◆ SELECTED PASSAGE
○ ○ ○ ○ ○ ○ ○
How were you able to offset your bills in France?
My sister, Akinyanjuola, gave me money. I had a cousin, Mr Moses Akinterinwa. I think he had about 35 pounds in his account and he was then the UBA branch manager at Idumota. I went with my sister to inform him that I wanted to buy traveler’s cheque. It was 100 pounds, so, Mr Moses Akinterinwa called his secretary and he asked her to give me 20 pounds out of his 35. I had been saving money. I had a friend who introduced me to a relation of his friend, Professor Aje, who was the Director, Nigerian French Language Institute. He was there at the University of Kant in France. So, he was supposed to travel back to France. He introduced me to him and we traveled together and then, he took me to YMTA, assisted me and gave me money. That was how all the sources were put together from here and there.
What were your experiences in France?
French people are generally good. The policies of government may not be. Why do I say that? My success today is partly as a result of the goodness of the French people. They have sympathy. I used to work as a concierge, caretaker of a building, cleaning and taking dustbins out and the Mayor of the house used to be there. He was very young, but I was cleaning his house. But some people would insult me- you didn’t clean this place, you won’t come on time all along, I didn’t like it. We had Rune Kessman, who was the chairman of the estate. He discovered one day that the Television people came to look for me, asking what was wrong. I told him that the son was a classmate and they wanted to take my notes since we were preparing for examinations. And then, the issue was that because of my language proficiency that I was working on. Then, Kressman asked if I was going to school. I said yes. They didn’t believe. I told him the name of the university I was going to and he said enough of that because the school was not for everyone. When I told him I would be defending my PhD thesis in five months, he held a meeting of the co-proprietors of the house, and at the end of the day, they told me that they didn’t want to keep me working there. They helped me. There was nothing they didn’t do but our own Embassy in Nigeria employed me as Embassy Translator. The Embassy was there when I defended my thesis. The moment they discovered I was going to school and I had my wife and two children in one room, they said it was not fair. They apologised to me. The French people do not discriminate the way they do in United Kingdom. A student is a student. They won’t say foreign students should pay a different amount of money.
○ ○ ○ ○ ○ ○ ○
◆ STATED TASK
Rewrite the interview paragraph beginning "My sister, Akinyanjuola, gave me money" as a short bulleted list of its main facts.
○ ○ ○ ○ ○ ○ ○
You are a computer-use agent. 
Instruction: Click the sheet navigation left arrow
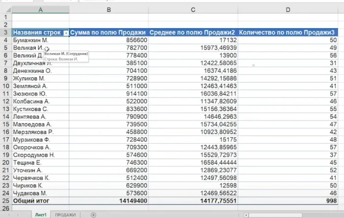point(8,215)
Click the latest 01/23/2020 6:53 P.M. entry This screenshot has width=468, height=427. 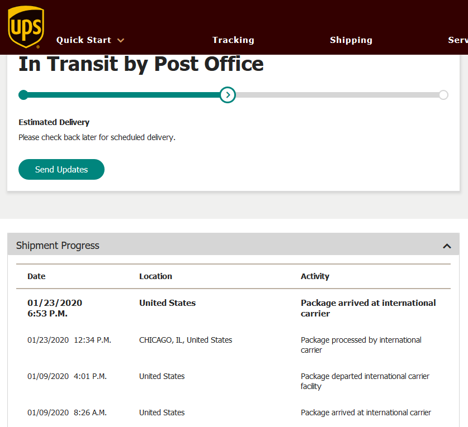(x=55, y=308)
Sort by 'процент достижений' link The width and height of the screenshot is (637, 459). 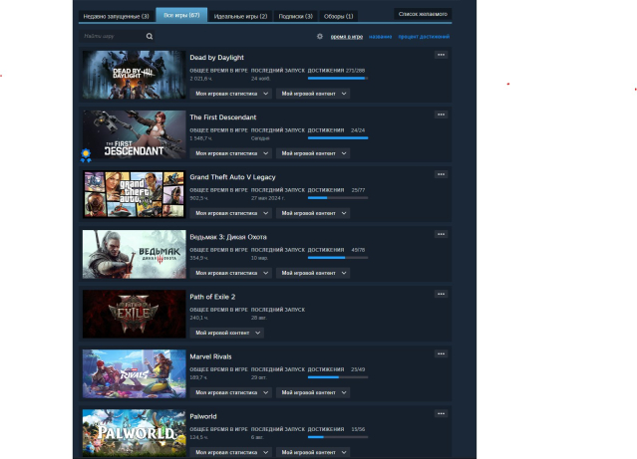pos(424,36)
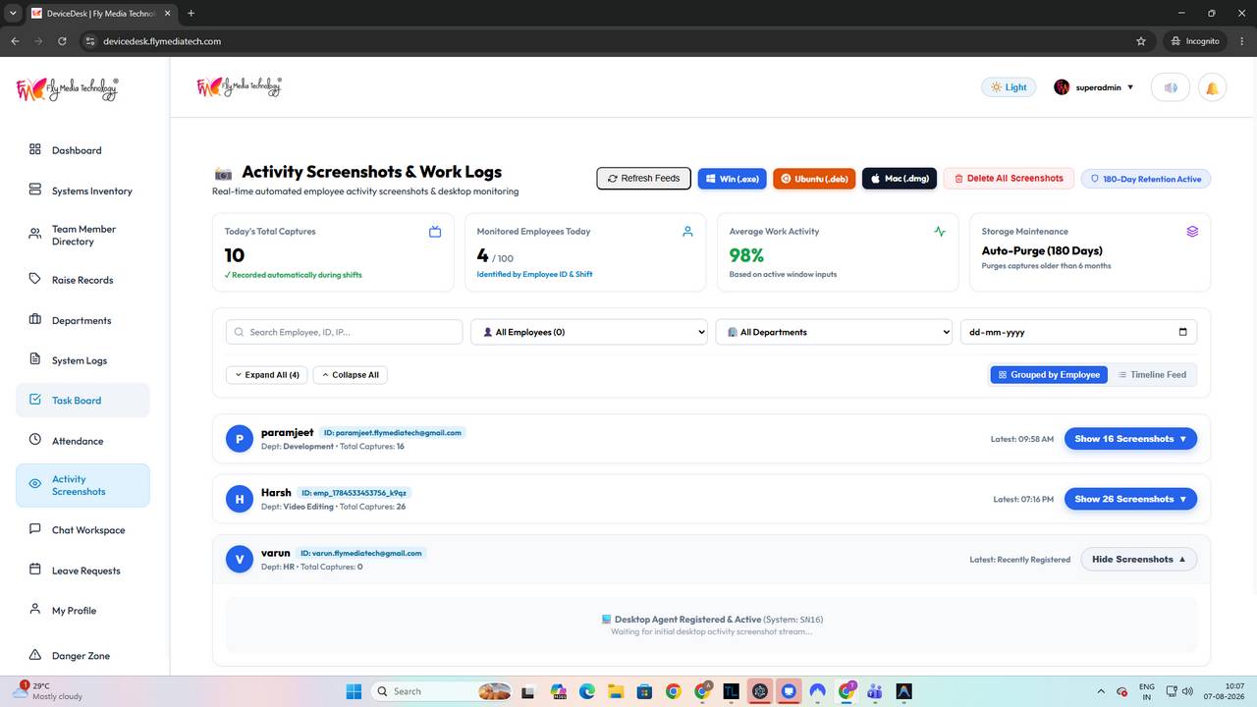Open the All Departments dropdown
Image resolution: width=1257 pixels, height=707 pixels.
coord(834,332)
○ ○ ○ ○ ○ ○ ○
◆ ANSWER IN FULL
- The speaker's sister, Akinyanjuola, gave money.
- A cousin, Mr Moses Akinterinwa, then UBA branch manager at Idumota, had his secretary give the speaker 20 pounds from his roughly 35-pound account toward a 100-pound traveler's cheque.
- The speaker had also been saving money.
- Through a friend, the speaker met Professor Aje, Director of the Nigerian French Language Institute, who was returning to France.
- They traveled together, and in France he took the speaker to YMTA, helped, and gave money.
- The bills were covered by combining all these sources.